> _Records shown_
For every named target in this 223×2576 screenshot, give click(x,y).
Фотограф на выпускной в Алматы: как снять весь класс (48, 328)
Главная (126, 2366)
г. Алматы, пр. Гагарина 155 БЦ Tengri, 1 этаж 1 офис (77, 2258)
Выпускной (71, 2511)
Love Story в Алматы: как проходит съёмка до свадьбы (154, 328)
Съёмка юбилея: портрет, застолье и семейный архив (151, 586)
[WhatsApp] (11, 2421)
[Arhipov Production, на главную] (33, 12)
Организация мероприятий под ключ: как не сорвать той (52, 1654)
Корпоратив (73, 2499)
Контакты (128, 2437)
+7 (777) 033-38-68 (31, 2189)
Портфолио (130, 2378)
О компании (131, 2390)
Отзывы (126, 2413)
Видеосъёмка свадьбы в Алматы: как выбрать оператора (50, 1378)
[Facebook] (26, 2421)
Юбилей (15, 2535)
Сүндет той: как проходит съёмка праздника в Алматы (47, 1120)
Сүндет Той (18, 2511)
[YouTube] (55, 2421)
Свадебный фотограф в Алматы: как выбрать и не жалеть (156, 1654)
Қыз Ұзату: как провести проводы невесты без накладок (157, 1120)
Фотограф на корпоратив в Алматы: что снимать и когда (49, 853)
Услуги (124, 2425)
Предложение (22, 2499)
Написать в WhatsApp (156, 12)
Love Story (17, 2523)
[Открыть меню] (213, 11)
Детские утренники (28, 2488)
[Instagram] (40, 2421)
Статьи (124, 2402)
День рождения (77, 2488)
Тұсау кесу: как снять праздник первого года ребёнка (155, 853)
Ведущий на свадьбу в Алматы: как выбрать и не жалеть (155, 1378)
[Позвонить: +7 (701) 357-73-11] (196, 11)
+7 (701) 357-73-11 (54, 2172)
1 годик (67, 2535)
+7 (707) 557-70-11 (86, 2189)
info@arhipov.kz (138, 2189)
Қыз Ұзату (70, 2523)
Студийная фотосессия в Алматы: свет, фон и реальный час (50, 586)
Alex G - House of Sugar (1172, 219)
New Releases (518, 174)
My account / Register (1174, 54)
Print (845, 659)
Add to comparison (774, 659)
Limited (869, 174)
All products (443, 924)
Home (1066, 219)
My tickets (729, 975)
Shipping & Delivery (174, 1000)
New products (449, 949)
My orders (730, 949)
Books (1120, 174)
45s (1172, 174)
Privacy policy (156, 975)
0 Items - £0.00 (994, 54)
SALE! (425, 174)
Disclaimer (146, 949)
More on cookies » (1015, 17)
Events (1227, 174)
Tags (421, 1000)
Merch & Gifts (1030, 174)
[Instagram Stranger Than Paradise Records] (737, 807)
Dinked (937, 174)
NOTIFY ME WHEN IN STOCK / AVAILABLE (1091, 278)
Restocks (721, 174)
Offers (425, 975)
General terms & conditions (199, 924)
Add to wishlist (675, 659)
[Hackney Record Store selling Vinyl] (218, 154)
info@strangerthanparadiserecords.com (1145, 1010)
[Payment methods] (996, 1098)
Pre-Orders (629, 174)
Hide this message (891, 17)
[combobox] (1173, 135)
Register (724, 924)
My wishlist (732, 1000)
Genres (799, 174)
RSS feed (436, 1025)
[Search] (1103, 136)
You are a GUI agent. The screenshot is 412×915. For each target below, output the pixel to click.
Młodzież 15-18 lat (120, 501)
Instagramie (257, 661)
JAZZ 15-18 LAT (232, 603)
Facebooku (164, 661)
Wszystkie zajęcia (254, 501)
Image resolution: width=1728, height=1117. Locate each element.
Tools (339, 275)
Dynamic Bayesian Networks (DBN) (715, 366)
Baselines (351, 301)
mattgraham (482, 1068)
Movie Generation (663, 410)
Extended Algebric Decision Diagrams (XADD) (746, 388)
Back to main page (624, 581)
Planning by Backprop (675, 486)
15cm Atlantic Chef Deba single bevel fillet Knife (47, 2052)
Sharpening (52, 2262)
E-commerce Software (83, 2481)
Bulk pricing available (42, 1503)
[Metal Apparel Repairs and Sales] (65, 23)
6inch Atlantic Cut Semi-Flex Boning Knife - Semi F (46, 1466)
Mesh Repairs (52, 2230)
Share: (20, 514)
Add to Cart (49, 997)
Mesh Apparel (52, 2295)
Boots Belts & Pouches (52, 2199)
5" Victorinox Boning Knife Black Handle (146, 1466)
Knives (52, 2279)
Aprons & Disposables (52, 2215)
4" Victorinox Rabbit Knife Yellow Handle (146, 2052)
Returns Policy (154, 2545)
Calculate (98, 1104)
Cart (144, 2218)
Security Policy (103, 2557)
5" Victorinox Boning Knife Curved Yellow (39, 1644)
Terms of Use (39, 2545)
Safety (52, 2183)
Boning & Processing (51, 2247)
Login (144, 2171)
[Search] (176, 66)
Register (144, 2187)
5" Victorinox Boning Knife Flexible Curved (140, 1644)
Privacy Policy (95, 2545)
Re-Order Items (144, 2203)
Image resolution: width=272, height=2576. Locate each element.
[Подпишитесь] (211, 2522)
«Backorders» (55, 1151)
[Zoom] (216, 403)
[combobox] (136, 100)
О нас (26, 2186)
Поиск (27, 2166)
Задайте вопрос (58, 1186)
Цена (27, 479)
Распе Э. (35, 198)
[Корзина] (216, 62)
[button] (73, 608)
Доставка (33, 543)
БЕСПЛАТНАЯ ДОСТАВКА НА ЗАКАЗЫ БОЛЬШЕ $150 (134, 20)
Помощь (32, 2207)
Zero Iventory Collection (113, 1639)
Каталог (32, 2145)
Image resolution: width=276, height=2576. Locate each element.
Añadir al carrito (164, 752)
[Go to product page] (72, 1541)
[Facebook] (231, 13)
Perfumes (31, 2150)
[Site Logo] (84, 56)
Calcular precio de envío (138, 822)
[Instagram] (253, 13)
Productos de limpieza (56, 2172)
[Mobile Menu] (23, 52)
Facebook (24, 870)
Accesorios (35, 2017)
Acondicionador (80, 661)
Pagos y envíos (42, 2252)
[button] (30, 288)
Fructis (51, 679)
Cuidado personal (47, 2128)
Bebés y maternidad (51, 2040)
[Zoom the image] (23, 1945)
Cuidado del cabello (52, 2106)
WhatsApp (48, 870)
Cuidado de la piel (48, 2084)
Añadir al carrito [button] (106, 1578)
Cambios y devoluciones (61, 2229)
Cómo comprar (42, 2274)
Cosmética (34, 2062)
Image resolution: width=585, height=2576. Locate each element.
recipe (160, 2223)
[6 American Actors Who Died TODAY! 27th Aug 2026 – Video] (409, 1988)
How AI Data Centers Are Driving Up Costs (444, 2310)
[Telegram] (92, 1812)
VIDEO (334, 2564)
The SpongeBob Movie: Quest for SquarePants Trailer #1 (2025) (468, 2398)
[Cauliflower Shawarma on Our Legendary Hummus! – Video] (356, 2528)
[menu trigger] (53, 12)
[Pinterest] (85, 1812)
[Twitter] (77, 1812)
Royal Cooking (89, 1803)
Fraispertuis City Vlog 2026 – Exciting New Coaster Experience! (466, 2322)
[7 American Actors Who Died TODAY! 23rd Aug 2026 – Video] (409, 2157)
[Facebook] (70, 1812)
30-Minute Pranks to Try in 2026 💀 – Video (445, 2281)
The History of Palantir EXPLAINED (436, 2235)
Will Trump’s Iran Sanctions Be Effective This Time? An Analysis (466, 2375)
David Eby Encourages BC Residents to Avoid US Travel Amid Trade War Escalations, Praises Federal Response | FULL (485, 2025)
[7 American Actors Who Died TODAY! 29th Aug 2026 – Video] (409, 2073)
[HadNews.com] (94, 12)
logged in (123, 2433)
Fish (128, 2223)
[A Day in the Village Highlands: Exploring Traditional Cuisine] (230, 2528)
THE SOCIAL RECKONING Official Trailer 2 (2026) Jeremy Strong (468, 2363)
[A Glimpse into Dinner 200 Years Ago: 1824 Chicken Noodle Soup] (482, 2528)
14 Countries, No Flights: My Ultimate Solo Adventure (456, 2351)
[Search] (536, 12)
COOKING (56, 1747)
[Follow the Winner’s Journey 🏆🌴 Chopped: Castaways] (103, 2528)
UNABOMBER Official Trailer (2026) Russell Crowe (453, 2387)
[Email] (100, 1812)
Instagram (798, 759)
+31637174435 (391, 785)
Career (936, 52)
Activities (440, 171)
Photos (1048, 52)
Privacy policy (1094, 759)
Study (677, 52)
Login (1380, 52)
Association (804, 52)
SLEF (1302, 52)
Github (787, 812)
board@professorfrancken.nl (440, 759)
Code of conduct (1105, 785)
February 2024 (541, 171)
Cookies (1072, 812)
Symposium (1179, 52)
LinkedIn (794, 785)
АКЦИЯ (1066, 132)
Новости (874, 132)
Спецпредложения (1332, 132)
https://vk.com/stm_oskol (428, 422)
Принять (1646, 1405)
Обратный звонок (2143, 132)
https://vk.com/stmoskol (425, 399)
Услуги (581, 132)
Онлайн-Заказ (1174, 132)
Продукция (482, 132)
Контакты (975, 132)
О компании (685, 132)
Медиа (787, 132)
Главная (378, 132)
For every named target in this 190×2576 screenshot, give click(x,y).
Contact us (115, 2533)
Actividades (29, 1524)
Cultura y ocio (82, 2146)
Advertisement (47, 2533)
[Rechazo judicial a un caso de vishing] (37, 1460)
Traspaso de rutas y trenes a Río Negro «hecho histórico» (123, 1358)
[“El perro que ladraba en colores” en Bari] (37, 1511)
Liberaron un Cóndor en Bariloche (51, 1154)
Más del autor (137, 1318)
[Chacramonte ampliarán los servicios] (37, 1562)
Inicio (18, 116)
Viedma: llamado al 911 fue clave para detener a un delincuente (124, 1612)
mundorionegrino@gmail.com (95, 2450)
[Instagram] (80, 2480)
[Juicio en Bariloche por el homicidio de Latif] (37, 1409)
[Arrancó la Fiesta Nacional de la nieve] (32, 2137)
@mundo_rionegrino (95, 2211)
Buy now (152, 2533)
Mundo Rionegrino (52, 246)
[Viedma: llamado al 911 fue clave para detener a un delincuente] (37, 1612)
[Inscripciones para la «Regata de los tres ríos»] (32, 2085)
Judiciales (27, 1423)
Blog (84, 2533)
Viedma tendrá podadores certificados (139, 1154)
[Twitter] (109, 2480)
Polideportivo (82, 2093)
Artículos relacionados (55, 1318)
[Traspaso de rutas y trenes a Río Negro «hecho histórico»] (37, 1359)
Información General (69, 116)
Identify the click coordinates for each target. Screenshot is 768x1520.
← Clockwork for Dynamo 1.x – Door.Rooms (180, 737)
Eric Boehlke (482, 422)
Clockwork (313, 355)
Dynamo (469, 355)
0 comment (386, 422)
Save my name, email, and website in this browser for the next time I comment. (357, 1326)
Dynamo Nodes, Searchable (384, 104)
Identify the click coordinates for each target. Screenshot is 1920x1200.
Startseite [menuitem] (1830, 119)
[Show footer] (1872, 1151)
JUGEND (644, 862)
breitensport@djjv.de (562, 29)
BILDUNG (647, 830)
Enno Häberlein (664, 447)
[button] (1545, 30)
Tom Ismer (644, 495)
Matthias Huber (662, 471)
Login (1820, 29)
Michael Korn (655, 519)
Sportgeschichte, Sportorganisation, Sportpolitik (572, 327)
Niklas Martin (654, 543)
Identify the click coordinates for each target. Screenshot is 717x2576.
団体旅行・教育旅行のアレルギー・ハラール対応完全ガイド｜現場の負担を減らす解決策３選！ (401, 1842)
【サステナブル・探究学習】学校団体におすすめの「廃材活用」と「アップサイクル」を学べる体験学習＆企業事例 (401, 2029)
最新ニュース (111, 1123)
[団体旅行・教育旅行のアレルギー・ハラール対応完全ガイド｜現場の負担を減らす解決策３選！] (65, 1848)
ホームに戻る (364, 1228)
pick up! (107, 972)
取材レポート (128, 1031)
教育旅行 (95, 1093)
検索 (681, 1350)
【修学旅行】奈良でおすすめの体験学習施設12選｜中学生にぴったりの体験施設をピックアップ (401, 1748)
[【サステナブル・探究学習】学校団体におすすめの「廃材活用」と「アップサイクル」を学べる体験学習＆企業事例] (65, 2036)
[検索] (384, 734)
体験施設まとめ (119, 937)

> _Work required_
All lines from the top of the data through the line containing "[Instagram] (40, 2421)" need to be retyped exactly, and nothing more.

> _Completed task_
For every named target in this 223×2576 screenshot, give click(x,y).
Фотограф на выпускной в Алматы: как снять весь класс (48, 328)
Главная (126, 2366)
г. Алматы, пр. Гагарина 155 БЦ Tengri, 1 этаж 1 офис (77, 2258)
Выпускной (71, 2511)
Love Story в Алматы: как проходит съёмка до свадьбы (154, 328)
Съёмка юбилея: портрет, застолье и семейный архив (151, 586)
[WhatsApp] (11, 2421)
[Arhipov Production, на главную] (33, 12)
Организация мероприятий под ключ: как не сорвать той (52, 1654)
Корпоратив (73, 2499)
Контакты (128, 2437)
+7 (777) 033-38-68 (31, 2189)
Портфолио (130, 2378)
О компании (131, 2390)
Отзывы (126, 2413)
Видеосъёмка свадьбы в Алматы: как выбрать оператора (50, 1378)
[Facebook] (26, 2421)
Юбилей (15, 2535)
Сүндет той: как проходит съёмка праздника в Алматы (47, 1120)
Сүндет Той (18, 2511)
[YouTube] (55, 2421)
Свадебный фотограф в Алматы: как выбрать и не жалеть (156, 1654)
Қыз Ұзату: как провести проводы невесты без накладок (157, 1120)
Фотограф на корпоратив в Алматы: что снимать и когда (49, 853)
Услуги (124, 2425)
Предложение (22, 2499)
Написать в WhatsApp (156, 12)
Love Story (17, 2523)
[Открыть меню] (213, 11)
Детские утренники (28, 2488)
[Instagram] (40, 2421)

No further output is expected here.